* **READING PASSAGE**
»»

Central Europe Review: politics, society and culture in Central and Eastern Europe
Vol 1, No 18
25 October 1999

K A L E I D O S C O P E:
Pigeons

Vaclav Pinkava

Our house has been adopted by Columbidae. They fly in before dusk to roost under the eaves. I never asked to have them, I don't feed them, they're (at least from a distance,) decorative. In some ways I quite enjoy their rustic company, the cooing and scratching on the rafters. Ours are mostly the white, domestic sort, with the fanlike tails - doves. There are one or two grey and motley throwbacks and their hybridised offspring. Their strutting about with that kind of nodding neck action reminiscent of the orthodox at prayer is riveting to watch against the dramatic evening sky.

My father's most recently published satirical book, Dum, mravoucna bajka (The House, a moralistic fable), although written in 1993, describes present-day Czech society all too well. In the book, all the characters are zoomorphic, and the two protagonists are evidently pigeons, returning emigres, who end up leaving the country again at the end. I sort of took it into my mind that a couple of my pigeons are very special that way, and I did not want them to leave, because when they do, I should follow suit. I guess I am as superstitious as the next person.

But then, my son got allergic to something. It started with conjunctivitis, which just would not clear up completely, and got worse toward evening. My wife came up with the brilliantly simple thought that the pigeons were to blame. It was the summer, we were keeping the windows open, you see, and the pigeons' evening flurries were sending clouds of powdered irritant straight at my son's eyes. That, at least is our theory.

Once we decided that was the cause of the problem, we found lots of other reasons to get rid of the pigeons. Pigeon droppings, most notably. Pigeons are not very healthy company judging by the stuff I found on the Internet. (I hope mine have not been near the nuclear-contaminated pigeons of Sellafield.)

««

* **RECORDED DATA**
»»

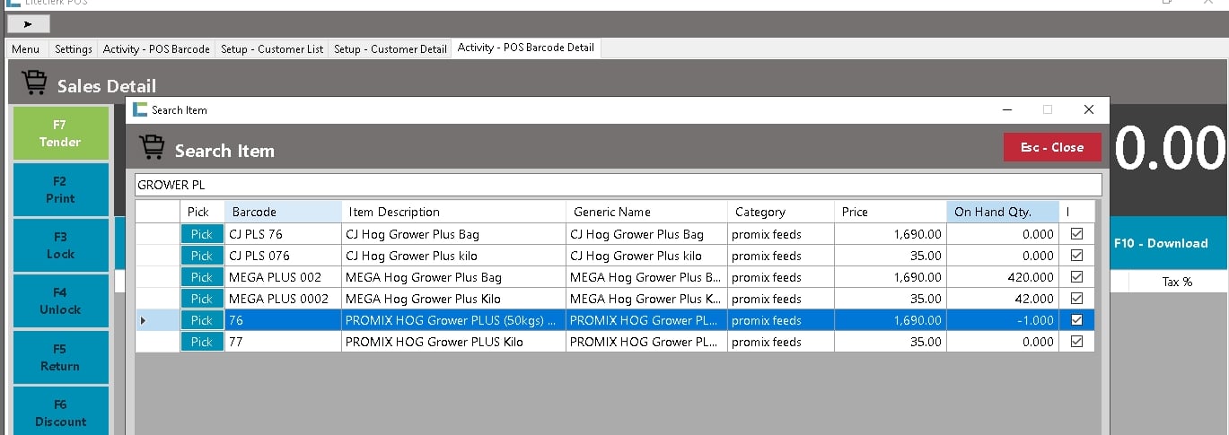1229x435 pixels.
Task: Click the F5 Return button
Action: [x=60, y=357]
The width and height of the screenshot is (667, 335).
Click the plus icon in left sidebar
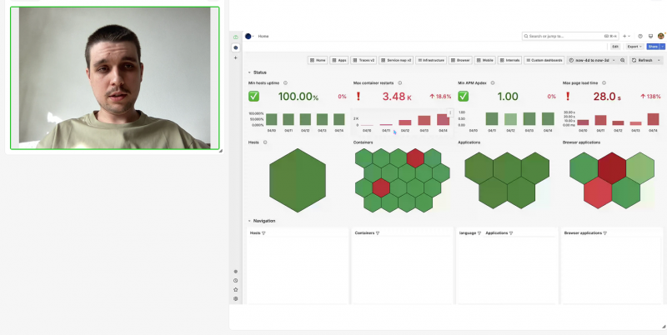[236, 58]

««
»»

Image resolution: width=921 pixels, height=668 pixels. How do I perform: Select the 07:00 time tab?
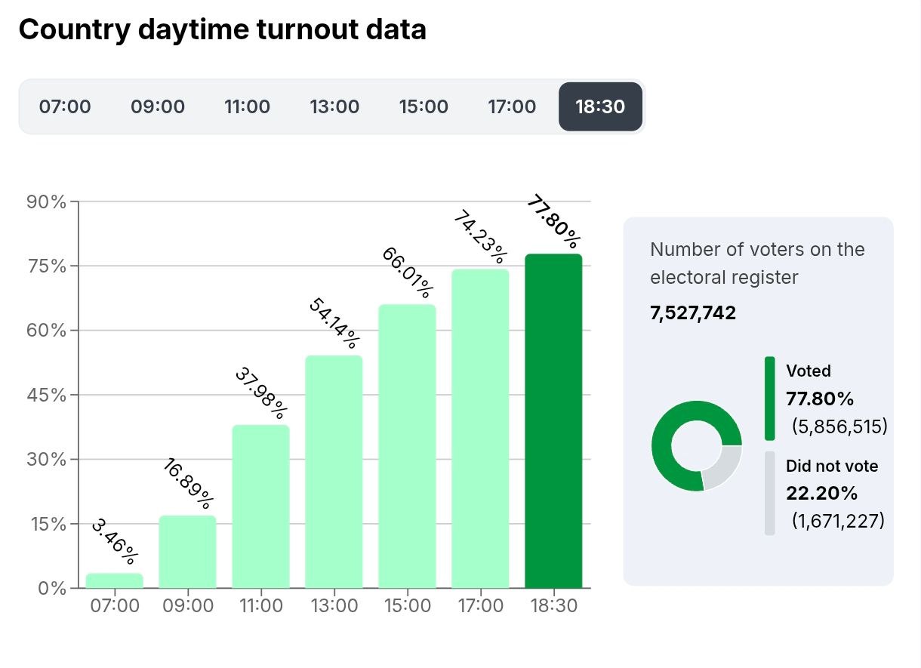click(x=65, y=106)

««

* **WRITTEN PROBLEM 1**
In the pigeons essay, what is the title of the father's most recently published satirical book?
* **WRITTEN PROBLEM 2**
Locate each row that contains the string "width", and copy those rows in full.

* **EXERCISE OUTPUT 1**
Dum, mravoucna bajka (The House, a moralistic fable).

* **EXERCISE OUTPUT 2**
The width and height of the screenshot is (667, 335).
Image resolution: width=921 pixels, height=668 pixels. How do I perform: Select the 07:00 time tab?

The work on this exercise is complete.